I wanted to help the Flying Dragon. I wanted to have a source of support for them that could be steady if not spectacular. They were going to be moving in a direction where I would have to sell more things to family and friends, such as donuts and dinners, something I am not very good at. So I had a brain fart that if I gave them a larger percentage of ad revenue from my blog, that might help show that my heart is in the right place, and substitute for my lack of personal fundraising ability.
Then it started to work.
All too well.
We're not talking Bill Gates numbers. My previous monthly high was mid-thirties, and it was approaching the mid-eighties. I noticed that some people might be a tad too enthusiastic, and tried to put some tentative break on excess. But not too hard. I had to admit I wanted to see how high it could go.
I suspected that some were clicking excessively. That there might be a problem with too many clicks coming from the same computer. But in my naivety, this is what I thought would happen - that it would cut off clicks from that location, that it would just shut off for the eager beaver. At most, I though I might get a warning.
No such luck.
The morning after my account exceeded the $100 where they would pay me, I got an email that Adsense was closing my account. Permanently. I had one appeal and then it would be done. I was filled with so much guilt and shame that I did the appeal, but of course I was too honest and confessional. And of course, they rejected my appeal.
And now my ads are gone.
Forever.
It further stated that if I start another blog, I would not be allowed ads on that either.
Given the nature of our society, where redemption and second chances abound, I was stunned and depressed. How could it be so final, for a slightly overeager misstep? Even violent criminals get three strikes. Even convicts get to come back into society (except for, in many states, voting - but that has more to do with voter suppression than it does punishment).
I have tried to move on, continue my blog but refocus on other writing opportunities.But I can't shake the depression, that the blog I have worked so hard to build is now a shadow.

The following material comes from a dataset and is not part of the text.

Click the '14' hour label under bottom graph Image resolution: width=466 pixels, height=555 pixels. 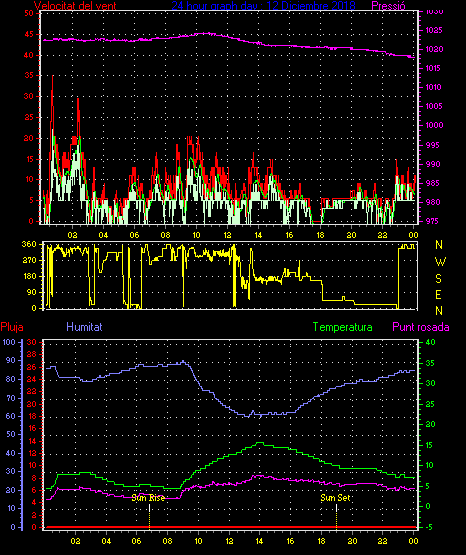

Making enough money on my blog to quit work was a foolish, stupid pipe dream, but it at least it was a dream. Now, there is no hope. And whether it's related to the loss of Adsense or not, my blog page views are dropping, from a high of 5,000 a month to this month less than 3,000.
It's frustrating. Heck, yesterday, even OJ Simpson got pardoned for some of his crimes.
But not me. I have been confined to a lifetime of writing in an ad-less environment.
I will survive. I will grow. I will turn my energies into something even more promising to my writing career.
But it still hurts.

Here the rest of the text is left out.